▶ 提供テキスト
必殺技がまさに必殺の威力を秘めており、ただの飛び道具で4分の1ほど減る。また、今では当たり前となった超必殺技が初めて登場したゲームでもあり、その威力は一撃で体力の半分を奪い取る。
 しかし必殺技の乱発はできない。なぜなら、「
気力ゲージ」があるからだ。
 必殺技を使用することにより、気力ゲージは大幅に減る。気力ゲージの残量によって、必殺技の威力やモーション、その技が出るか否かなどが変化する。
 そのため、AかBを押しっぱなしで「
気力回復」ができるのだが、逆にDを押すことで相手の気力を下げる「挑発」も出来る。気力と体力の残量と相談しながら戦術を組み立てるのだ。
 また、
体力の残量や、殴られた部位によってキャラのグラフィックが変化するのも特徴か。主人公のリョウならば、上半身ばかり殴られていると顔が青く腫れ上がる。体力が減ると、構えていた手の位置も下がってしまう。見ようによっては生々しくて少しグロイのだが、それはまあ時代というかリアル指向というか……勘弁してあげて欲しい。
 
ズームイン・ズームアウトも忘れてはいけない。キャラ同士の位置によって画面が2段階にズームするのだ。これによって、接近時の緊迫感や迫力が増すように感じさせるという、面白い仕掛けになっている。演出は全体的に力が入っており、中間デモなどもフルボイスとなっている。

 ストーリーモードでは2人のキャラクターしか使えないが、対戦ならば8人に増える。ボス2人は使う条件が少し特殊だが、一応使えると言えば使える。なので、合計人数は10人となる。

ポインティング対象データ

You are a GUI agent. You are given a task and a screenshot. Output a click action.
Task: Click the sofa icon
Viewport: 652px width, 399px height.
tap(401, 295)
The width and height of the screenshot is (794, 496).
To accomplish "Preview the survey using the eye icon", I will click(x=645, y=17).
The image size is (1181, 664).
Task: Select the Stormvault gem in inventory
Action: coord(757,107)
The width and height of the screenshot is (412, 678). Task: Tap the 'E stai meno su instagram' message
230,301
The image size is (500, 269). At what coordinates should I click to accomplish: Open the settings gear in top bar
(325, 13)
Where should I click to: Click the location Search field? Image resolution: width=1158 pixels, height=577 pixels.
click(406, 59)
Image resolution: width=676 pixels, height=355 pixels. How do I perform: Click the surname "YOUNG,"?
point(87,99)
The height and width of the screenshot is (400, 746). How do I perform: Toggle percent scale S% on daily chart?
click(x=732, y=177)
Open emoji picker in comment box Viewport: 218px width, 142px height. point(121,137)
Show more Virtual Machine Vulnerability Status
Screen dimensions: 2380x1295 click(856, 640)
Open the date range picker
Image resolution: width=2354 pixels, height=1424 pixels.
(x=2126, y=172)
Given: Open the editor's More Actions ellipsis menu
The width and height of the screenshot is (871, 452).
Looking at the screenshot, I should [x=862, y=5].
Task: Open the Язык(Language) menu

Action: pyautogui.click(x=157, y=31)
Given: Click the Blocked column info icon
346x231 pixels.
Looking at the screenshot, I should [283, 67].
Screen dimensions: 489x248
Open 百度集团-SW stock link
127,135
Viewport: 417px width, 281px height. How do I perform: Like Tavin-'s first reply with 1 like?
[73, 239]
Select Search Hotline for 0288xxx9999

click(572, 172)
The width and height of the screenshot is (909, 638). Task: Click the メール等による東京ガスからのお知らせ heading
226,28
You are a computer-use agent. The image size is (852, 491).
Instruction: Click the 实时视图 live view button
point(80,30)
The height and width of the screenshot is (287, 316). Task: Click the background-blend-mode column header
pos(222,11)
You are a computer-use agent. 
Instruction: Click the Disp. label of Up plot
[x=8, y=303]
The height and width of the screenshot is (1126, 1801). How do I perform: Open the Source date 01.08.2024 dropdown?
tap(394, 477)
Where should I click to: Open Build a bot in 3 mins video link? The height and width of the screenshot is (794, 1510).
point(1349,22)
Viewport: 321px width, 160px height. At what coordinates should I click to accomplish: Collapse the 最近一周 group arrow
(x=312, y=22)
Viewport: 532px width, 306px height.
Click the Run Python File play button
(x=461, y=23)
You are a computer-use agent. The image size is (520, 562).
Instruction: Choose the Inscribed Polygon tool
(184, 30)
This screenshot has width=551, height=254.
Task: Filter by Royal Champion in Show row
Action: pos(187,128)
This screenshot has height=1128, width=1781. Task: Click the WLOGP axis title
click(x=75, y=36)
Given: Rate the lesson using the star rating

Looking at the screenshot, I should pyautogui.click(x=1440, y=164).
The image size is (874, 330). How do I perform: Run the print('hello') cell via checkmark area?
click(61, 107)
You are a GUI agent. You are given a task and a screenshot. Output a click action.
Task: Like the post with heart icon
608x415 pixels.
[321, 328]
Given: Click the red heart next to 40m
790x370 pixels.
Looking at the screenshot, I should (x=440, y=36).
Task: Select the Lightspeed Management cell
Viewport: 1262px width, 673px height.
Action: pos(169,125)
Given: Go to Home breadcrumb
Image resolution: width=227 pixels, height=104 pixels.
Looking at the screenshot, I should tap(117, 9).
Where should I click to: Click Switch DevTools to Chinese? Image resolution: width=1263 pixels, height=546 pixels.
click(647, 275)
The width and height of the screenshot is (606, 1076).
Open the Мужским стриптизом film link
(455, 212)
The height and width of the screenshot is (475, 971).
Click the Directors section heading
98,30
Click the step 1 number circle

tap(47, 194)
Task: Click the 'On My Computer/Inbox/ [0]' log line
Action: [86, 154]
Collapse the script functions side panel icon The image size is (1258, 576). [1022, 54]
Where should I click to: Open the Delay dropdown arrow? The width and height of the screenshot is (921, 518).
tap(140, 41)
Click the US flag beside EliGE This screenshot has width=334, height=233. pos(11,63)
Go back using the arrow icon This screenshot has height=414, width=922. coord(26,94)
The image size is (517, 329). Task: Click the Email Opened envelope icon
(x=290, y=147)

▶ 作業指示
1 - 提供テキストによると、超必殺技は一撃で体力をどれだけ奪うか。
2 - 提供テキストの「ズームイン・ズームアウトも忘」から「で、合計人数は10人となる。」までを、「で、合計人数は10人となる。」も含めてそのまま書き写してください。

▶ 想定される結果
1 - 体力の半分を奪い取る。

2 -
ズームイン・ズームアウトも忘れてはいけない。キャラ同士の位置によって画面が2段階にズームするのだ。これによって、接近時の緊迫感や迫力が増すように感じさせるという、面白い仕掛けになっている。演出は全体的に力が入っており、中間デモなどもフルボイスとなっている。

 ストーリーモードでは2人のキャラクターしか使えないが、対戦ならば8人に増える。ボス2人は使う条件が少し特殊だが、一応使えると言えば使える。なので、合計人数は10人となる。